Schreibe alle folgenden Einträge Zeile für Zeile unverändert ab.
================================
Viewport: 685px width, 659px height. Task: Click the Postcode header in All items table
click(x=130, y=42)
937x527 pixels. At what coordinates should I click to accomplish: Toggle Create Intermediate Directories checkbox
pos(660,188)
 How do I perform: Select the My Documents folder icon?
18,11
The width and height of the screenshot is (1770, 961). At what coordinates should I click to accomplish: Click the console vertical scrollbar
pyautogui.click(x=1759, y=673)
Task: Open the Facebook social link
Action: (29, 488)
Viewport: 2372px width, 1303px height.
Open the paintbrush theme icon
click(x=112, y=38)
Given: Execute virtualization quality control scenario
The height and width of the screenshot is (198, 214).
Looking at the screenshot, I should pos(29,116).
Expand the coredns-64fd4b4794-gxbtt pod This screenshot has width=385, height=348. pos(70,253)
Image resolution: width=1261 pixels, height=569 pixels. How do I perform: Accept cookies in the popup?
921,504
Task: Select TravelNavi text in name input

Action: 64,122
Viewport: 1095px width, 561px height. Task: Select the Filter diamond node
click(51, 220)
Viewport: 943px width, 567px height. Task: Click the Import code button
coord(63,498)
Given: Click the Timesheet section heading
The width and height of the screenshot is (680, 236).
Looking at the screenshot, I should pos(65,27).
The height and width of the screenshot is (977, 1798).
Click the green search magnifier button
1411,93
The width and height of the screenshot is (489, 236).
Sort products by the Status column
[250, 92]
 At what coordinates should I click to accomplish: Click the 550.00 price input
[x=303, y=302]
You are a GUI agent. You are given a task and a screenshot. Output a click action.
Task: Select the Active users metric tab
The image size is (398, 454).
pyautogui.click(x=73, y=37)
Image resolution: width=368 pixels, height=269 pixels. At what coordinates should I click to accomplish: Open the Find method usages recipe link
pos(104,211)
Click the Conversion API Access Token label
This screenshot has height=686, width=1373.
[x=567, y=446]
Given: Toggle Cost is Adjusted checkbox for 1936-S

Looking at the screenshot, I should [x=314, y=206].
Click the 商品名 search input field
================================
### LÖSUNG
Viewport: 685px width, 659px height. Task: Click the Postcode header in All items table
click(x=130, y=42)
937x527 pixels. At what coordinates should I click to accomplish: Toggle Create Intermediate Directories checkbox
pos(660,188)
 How do I perform: Select the My Documents folder icon?
18,11
The width and height of the screenshot is (1770, 961). At what coordinates should I click to accomplish: Click the console vertical scrollbar
pyautogui.click(x=1759, y=673)
Task: Open the Facebook social link
Action: (29, 488)
Viewport: 2372px width, 1303px height.
Open the paintbrush theme icon
click(x=112, y=38)
Given: Execute virtualization quality control scenario
The height and width of the screenshot is (198, 214).
Looking at the screenshot, I should pos(29,116).
Expand the coredns-64fd4b4794-gxbtt pod This screenshot has width=385, height=348. pos(70,253)
Image resolution: width=1261 pixels, height=569 pixels. How do I perform: Accept cookies in the popup?
921,504
Task: Select TravelNavi text in name input

Action: 64,122
Viewport: 1095px width, 561px height. Task: Select the Filter diamond node
click(51, 220)
Viewport: 943px width, 567px height. Task: Click the Import code button
coord(63,498)
Given: Click the Timesheet section heading
The width and height of the screenshot is (680, 236).
Looking at the screenshot, I should pos(65,27).
The height and width of the screenshot is (977, 1798).
Click the green search magnifier button
1411,93
The width and height of the screenshot is (489, 236).
Sort products by the Status column
[250, 92]
 At what coordinates should I click to accomplish: Click the 550.00 price input
[x=303, y=302]
You are a GUI agent. You are given a task and a screenshot. Output a click action.
Task: Select the Active users metric tab
The image size is (398, 454).
pyautogui.click(x=73, y=37)
Image resolution: width=368 pixels, height=269 pixels. At what coordinates should I click to accomplish: Open the Find method usages recipe link
pos(104,211)
Click the Conversion API Access Token label
This screenshot has height=686, width=1373.
[x=567, y=446]
Given: Toggle Cost is Adjusted checkbox for 1936-S

Looking at the screenshot, I should [x=314, y=206].
Click the 商品名 search input field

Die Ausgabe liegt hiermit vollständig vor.